For about a month now Twizzi's decided breakfast is not for
her. I feed her twice a day. Is this normal? I have put chicken
in her kibble and she will eat it. I have the natural balance food
that I mix in for her, but without doing this, she won't eat it.
She eat's dinner very good and I should say she eat's about
1/2 a cup per day. She is about 10lbs. Has this happened to
any of your fur babies?


----------



## kelrobin (Jan 21, 2008)

How old is she? Many Havs will skip meals from time to time, but as long as she is eating one good meal I would not worry. She will eat when she's hungry. I think Jackson does best on a small morning meal, but if he skips it, I know he will gobble down dinner and be just fine.


----------



## HavaneseSoon (Nov 4, 2008)

Dexter skips many mornings...but, will be very hungry for supper, and sometimes he holds out a little at supper because he knows he will get something after our supper. 

Dexter weight is stable and he could lose a pound. Don't give in if your want to stay with your current food plan.....They can go for several days and hold out for something better. 

As long as they appear well, and are peeing, pooing, and playing, then YOU hold out or your Hav will have trained you well. 

They will eat when they are hungry.


----------



## HavaTwizz (Aug 16, 2009)

Twizzi is 1. So she's holding out for better. I was a little worried
because she's a nibbler and then to go to( no morning feeding)
I've heard alot of if they are hungry they will eat. Thanks


----------



## kelrobin (Jan 21, 2008)

Yes, she's old enough to be doing that. But they do not always require a full AM meal by that age either. She's testing you!


----------



## susieg (Aug 28, 2009)

Lola would often not want to eat when I'd put her food down. I'd end up sprinkling treats and/or parmesean cheese on top to get her to eat. I decided to start free-feeding her and its worked out great for us. She's on the small side, around 9.5 lbs and is pretty thin so I want her to have the opportunity to eat when she's hungry.
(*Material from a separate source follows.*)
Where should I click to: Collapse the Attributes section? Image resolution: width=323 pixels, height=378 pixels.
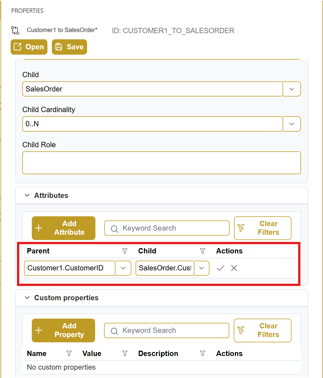(x=27, y=195)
I still measure out how much food I give her. But I just leave it down all day and she picks at it throughout the day. She usually eats the most at night. I know some people don't like to free feed b/c it can make their potty schedule unpredictable. But, Lola is potty trained and free feeding hasn't affected her potty schedule, she still goes around the same times each day.

Also, I always thought Lola was a picky eater. But turns out, she just didn't like her food. I was giving her Natural Balance lamb & rice. I like to use a limited ingredient formula b/c she has allergies. I switched to California Naturals lamb & rice and she loves it. I no longer have to "garnish" it to get her to eat.

But as others said, they eat when they're hungry. If everything else is fine with Twizzi then I wouldn't worry.


----------



## HavaTwizz (Aug 16, 2009)

Maybe I should try the California Naturals. It got great reviews.
Twizzi has runny eyes so we also have the allergy thing going.
It just seems to me that she did it all of a sudden. I thought she
was traumatized from her day at the groomers lol. I try and think
of anything that happened differently. She a routine kind of a gal


----------



## Havtahava (Aug 20, 2006)

Around 10 months of age, all of my dogs move to only one meal a day. - some earlier. I still offer two meals since I have dogs of varying ages, but my older ones rarely ever eat twice a day. There is no need to enhance the food. If she's hungry, she'll eat.


----------